Despite these advances, Chattopadhyay’s research highlights current limitations. “AI works great for day-to-day weather over, say, Houston,” he says. “But what about when Houston is facing something that’s never been seen in recorded history, like Hurricane Harvey?” By training FourCastNet on historical data excluding the most extreme hurricanes and then testing it against conditions known to produce a Category 5 storm, the model underestimated storm intensity. “We found that it couldn’t really extrapolate beyond what it had seen in its training data,” Chattopadhyay explains. He adds: “Despite how good these models are with routine weather, getting the extremes right is still a problem. And those extremes are actually the thing scientists and forecasters care most about.” To address this gap, his team is integrating climate modeling algorithms into short-term forecasting pipelines.
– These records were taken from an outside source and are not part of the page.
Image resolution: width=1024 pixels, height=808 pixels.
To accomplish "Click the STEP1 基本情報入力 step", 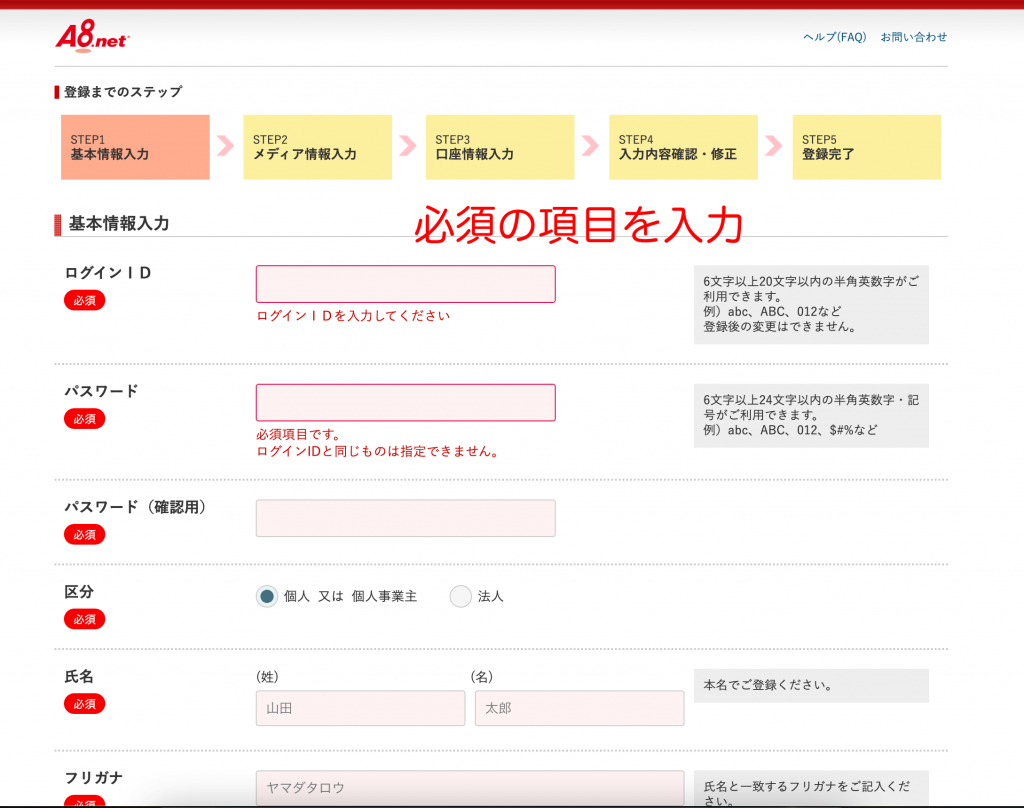I will (x=135, y=147).
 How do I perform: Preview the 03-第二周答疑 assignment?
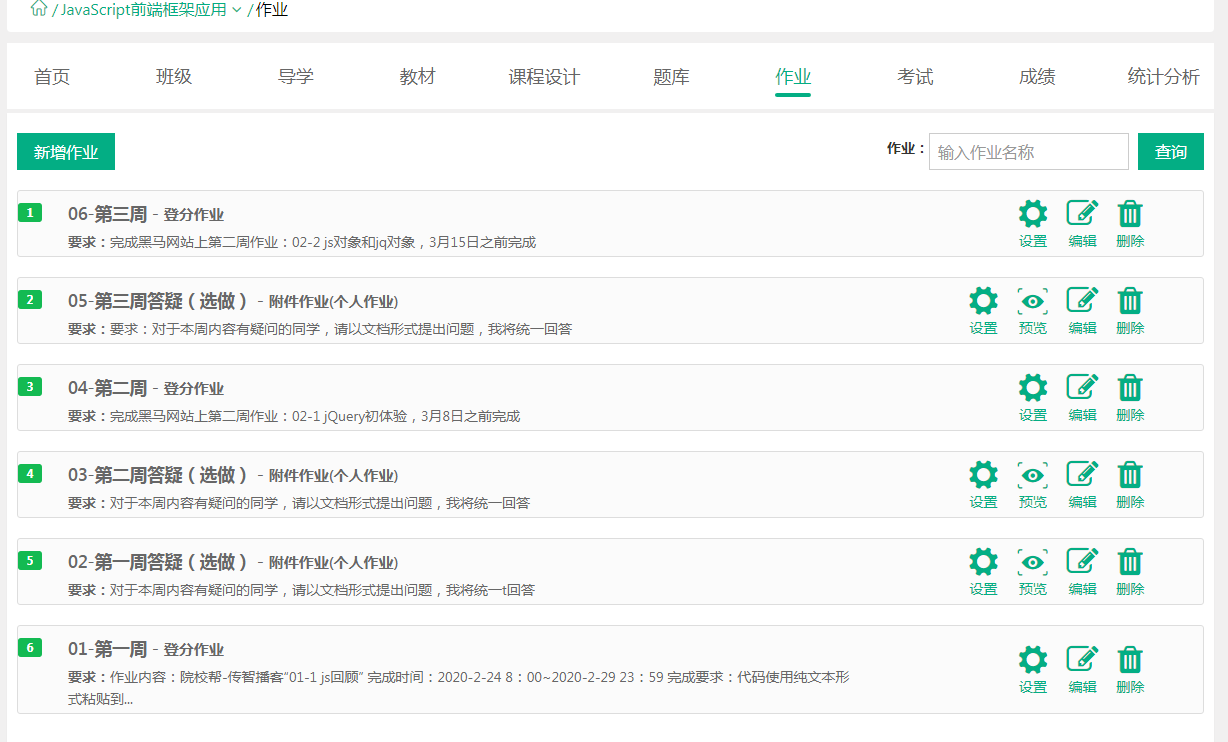point(1032,484)
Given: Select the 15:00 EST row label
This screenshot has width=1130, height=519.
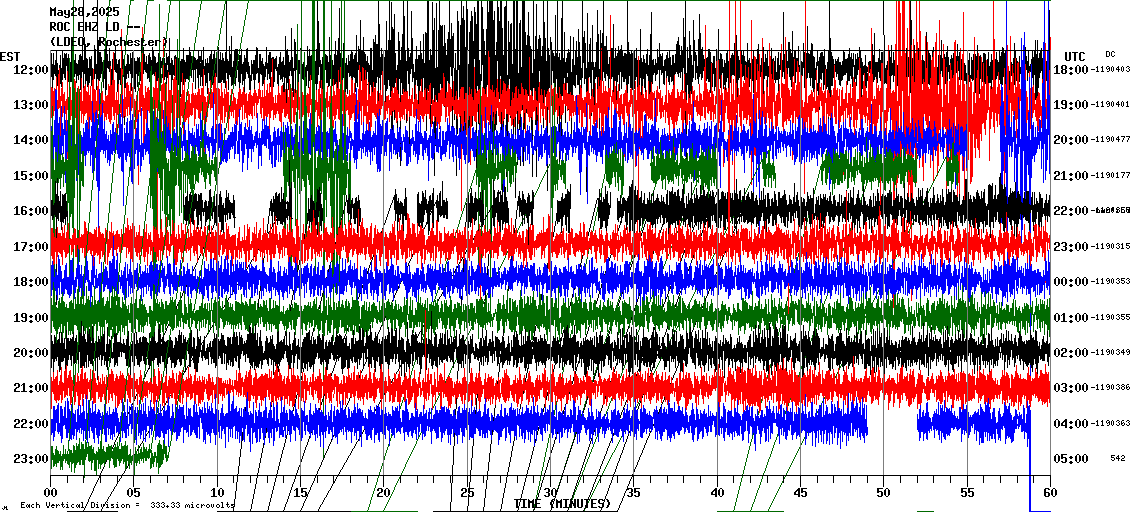Looking at the screenshot, I should tap(30, 175).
In agriculture, Alireza Pourreza at UC Davis leads efforts to apply AI for crop monitoring through Leaf Monitor—a handheld spectrometer-based tool that analyzes light reflected by plant leaves to assess nutrient levels in real time. This system allows farmers to make timely decisions about water and fertilizer use without waiting weeks for lab results. Pourreza notes: “If we’re going to move towards sustainable, regenerative agriculture that has less impact on the environment, we need to be able to manage in a real-time, site-specific manner. Leaf Monitor is an example of a tool that can help us get there.”
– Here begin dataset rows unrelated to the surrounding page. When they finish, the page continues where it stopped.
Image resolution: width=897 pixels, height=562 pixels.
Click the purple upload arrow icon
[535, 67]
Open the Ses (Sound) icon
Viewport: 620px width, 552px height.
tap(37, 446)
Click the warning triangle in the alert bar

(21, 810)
For health care applications like breast cancer screening, Hannah Milch at UCLA has studied whether AI can enhance radiologist performance during mammogram interpretation. Although commercial AI algorithms have been approved by regulators for clinical use in recent years and adoption is growing rapidly among providers nationwide—including UCLA Health—evidence of improved patient outcomes remains limited so far. Milch observes: “These tools advertise that they’ll help us catch more cancers and make us radiologists do our jobs better, but the evidence behind those claims is based largely on someone reading a couple of hundred mammograms in a lab setting. That’s very different from the daily work of interpreting thousands of scans in the real world.” In one study covering nearly 185,000 mammograms over nine years with an algorithm called Transpara, her team found it identified roughly 30 percent of cancers missed by humans during screenings: “It’s encouraging to see that if that radiologist were in that situation again, and they had the AI support tool flagging that spot, that cancer may have been caught five, six, eight months earlier.” Milch now co-leads PRISM—the largest U.S.-based randomized trial assessing whether AI-assisted readings improve actual patient outcomes.
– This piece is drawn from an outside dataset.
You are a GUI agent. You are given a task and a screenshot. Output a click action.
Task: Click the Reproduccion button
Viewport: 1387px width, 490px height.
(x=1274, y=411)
UC Irvine’s Mohammad Javad Abdolhosseini Qomi focuses on energy applications by leading Geophysicist.ai—a $6 million project funded by the UC Office of the President—to use AI for geothermal energy development. By combining large language models with physics-based simulations and field data from drilling sites across western states such as California and Nevada (where advanced geothermal resources exist), engineers aim to identify safe locations for enhanced geothermal systems capable of providing reliable clean energy around-the-clock.
The University of California emphasizes rigorous science conducted for public benefit as central to its approach toward emerging technologies like artificial intelligence—balancing innovation with caution about risks.